Martijn Faassen faassen at startifact.com
Wed Oct 24 12:38:02 EDT 2007


Hey,

On 10/24/07, Tres Seaver <tseaver at palladion.com> wrote:
> Martijn Faassen wrote:
[snip]
> > Take a library that registers views (multi adapters) as widgets for
> > form fields, for instance. Do you consider this to be an
> > application-like library? I consider this to be a library.
>
> I can see that.  I still don't want its view registrations automagically
> included in my configuration.  If it exposes an entry point signalling
> that it is a plugin for the specific application I'm running, that would
> be different.

I propose below to classify these entry points not by application but
by type. You'll almost have to otherwise you'll end up touching quite
a few libraries for each framework or pluggable application that gets
written, right?

> The 'pkg_resources.require' function lets you spell your dependency
> before you import;  you'd still have to import whatever names you wanted
> from the distribution, but you could be naming both in the same module.

Right, I did read what you pointed out elsewhere in this discussion.
Thanks for pointing that out. It bears some investigation.

I am wondering whether we can make some buildout recipe that, together
with a database of what distributions provide which imports, can
determine what to fetch and bake it into the setup.py of the package
under development. Together with a 'known good versions' system it
could even fetch a reasonable version.

> > Again, I see your points. I think it makes sense for libraries to be
> > light on policy. It's also clear that for instance ZMI views are too
> > much policy one gets with a typical Zope 3 library. I don't think we
> > should however consider all libraries that register a few adapters as
> > 'policy heavy'. Once we take the ZMI registrations out, is what is
> > left policy-heavy or policy-light?
>
> I don't want to have to override *any* policy imposed by a library,
> unless I specifically choose to enable that policy in the first place.

Sure, but one person's policy is another person's behavior. :) I
disagree with the position that should not ever treat an adapter
registration as an implementation detail to provide some default
behavior. Sometimes the behavior of a library *relies* on certain
adapters being registered. An example is an adapter registration to
generate an appropriate error message (if no more specific adapters
are registered by the user of the library).

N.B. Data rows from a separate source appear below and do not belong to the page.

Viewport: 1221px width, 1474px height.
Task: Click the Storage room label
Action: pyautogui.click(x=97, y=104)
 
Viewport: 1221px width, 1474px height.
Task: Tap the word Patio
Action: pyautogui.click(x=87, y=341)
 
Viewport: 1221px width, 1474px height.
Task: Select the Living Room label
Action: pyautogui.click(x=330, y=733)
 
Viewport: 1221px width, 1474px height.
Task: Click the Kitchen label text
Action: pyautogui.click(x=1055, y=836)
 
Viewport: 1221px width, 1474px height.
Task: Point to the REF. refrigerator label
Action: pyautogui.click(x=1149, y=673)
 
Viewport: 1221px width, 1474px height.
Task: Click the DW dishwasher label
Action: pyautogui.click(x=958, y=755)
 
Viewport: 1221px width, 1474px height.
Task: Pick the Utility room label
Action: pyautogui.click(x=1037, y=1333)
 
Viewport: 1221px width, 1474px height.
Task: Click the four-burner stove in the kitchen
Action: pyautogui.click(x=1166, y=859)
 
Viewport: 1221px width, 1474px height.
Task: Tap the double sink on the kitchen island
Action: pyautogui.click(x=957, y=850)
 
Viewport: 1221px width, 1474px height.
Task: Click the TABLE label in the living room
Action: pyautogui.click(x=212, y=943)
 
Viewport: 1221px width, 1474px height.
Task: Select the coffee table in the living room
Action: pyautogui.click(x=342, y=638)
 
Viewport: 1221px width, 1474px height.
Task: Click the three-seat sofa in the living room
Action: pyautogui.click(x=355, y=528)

Anyway, I think we're mostly going round and round. Currently we're
debating what the entry point means that says "load the basic ZCML".
So perhaps we need a "minimum ZCML" and "convenient defaults ZCML"
entry point, which may be one and the same in some cases. A framework
can then choose to load convenient defaults by default, or absolute
minimum stuff by default. To get started we should pick one entry
point - if someone finds it loads too much policy we can add another
one, or if someone finds it loads too little, likewise.